There are a number of variables maintained by the shell. These are used to store values which the shell may refer to from time to time. For instance the variable TERM stores the value of your terminal type. One of the more important variables is the variable PATH which contains a list of directory names where the shell searches for commands.

Most of the special variables are defined in your .cshrc file. Typing:

set

will give a list of the variables which have been set, and the values associated with them.

Variables are assigned with the command set. So:

	set path=($path ~/bin/myscripts)

will add the directory bin/myscripts in your home directory to your search path. If you add a new command to this directory, you will need to issue the command:

	rehash

which will causes the shell to re-compute its internal table of command locations, and it can then find the new command in the directory.) Of course, to make the change permanent you will need to add ~/bin/myscripts to the path list in your .cshrc file (see /usr/local/etc/default.cshrc).

Environment variables can be listed with the command

env

Environment variables are different from shell variables in that they are exported to any new process. For instance, when you invoke the screen editor vi, the command looks for the environment variable TERM in order find out what your terminal type is and so it knows how to draw the screen. To set or change an environment variable use the command setenv.

	setenv TERM vt100

sets the environment variable TERM for a vt100 terminal. Generally, however, TERM, like the other environment variables PATH and SHELL get automatically exported from the shell variables term path and shell. (Note that environment variables are by convention uppercase while shell variables are generally lowercase).

Shell Procedures

The shell can read commands from a file. Files containing shell commands are called shell scripts or shell procedures. These procedures can have arguments associated with them which are referred to in the file using the positional parameters $1, $2 . . .
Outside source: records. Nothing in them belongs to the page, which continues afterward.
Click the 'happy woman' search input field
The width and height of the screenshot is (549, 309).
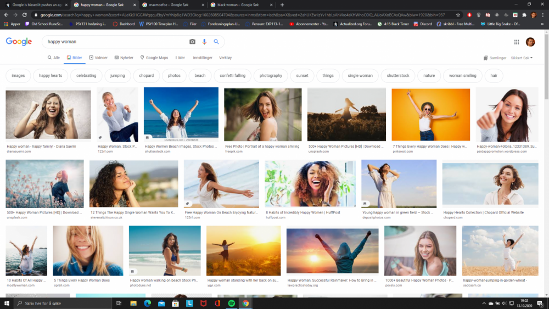click(x=115, y=42)
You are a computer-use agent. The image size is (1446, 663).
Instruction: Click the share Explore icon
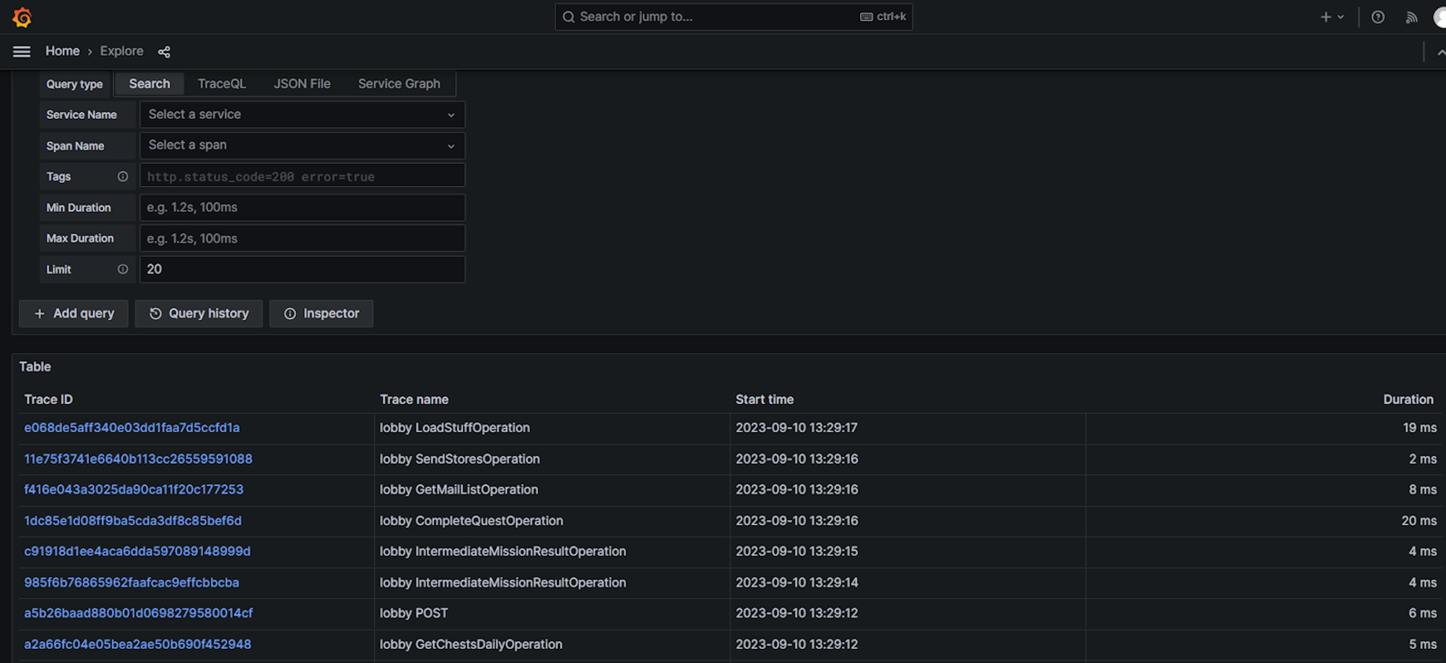164,52
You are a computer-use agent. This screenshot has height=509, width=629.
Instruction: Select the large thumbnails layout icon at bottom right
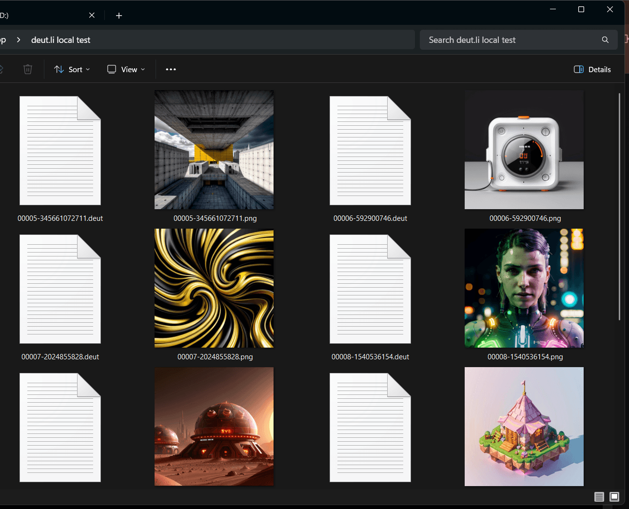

If, for example, the file First.sh contains the commands:

	who | grep $1

then

	sh First.sh nuu

is equivalent to issuing the following on the command line:

	who | grep nuu

It is also possible to invoke the script in another way. If you set execute status on the file First.sh using the chmod command:

	chmod +x First.sh

then the command

	First.sh nuu

is equivalent to

	sh First.sh nuu

The shell also provides an if/then/else construct for conditional branching, and a case statement for multiway branching.

Utilities

There are many utilities available under Linux and this section attempts to indicate what some of them do. We have defined `utility' very broadly to encompass text formatters, filters, programming and project management tools.

TeX

TeX is a command-driven text formatting package. It is a large and complicated program that goes to extraordinary lengths to produce attractive typeset material. However, it is easy to typset simple text using TeX. It is particularly useful for creating mathematical texts, as its fonts include mathematical symbols. TeX has a number of `macro' packages available, the best known of which is LaTeX . LaTex has a number of different style `templates' for documents such as articles, reports, books and letters. For most text processing purposes, LaTeX is recommended for its simplicity.

Filters

The word filter is derived from the analogy with the kinds of filters used in plumbing or electronics. Formally, it can be defined as a command that reads its standard input, transforms it in some way, and prints the results as output. The input is in the form of a stream of data saved on a file. Most Linux commands can be used as filters. Some of the useful commands which can be used as filters are described below. For further details of their options and usage please refer to the relevant man pages.

grep

grep is a command which searches one or more files, line by line, for lines containing a pattern. Suppose you have a variable called testflag in your Turing program saved under the name of First.t . To search for all occurences of this variable, type the following:

	grep -i -n testflag First.t

All the lines that contain this variable will be printed along with their line numbers (the -n flag) in your program. The -i option makes the search case-insensitive. It causes both uppercase and lowercase letters to match a pattern containing lowercase letters.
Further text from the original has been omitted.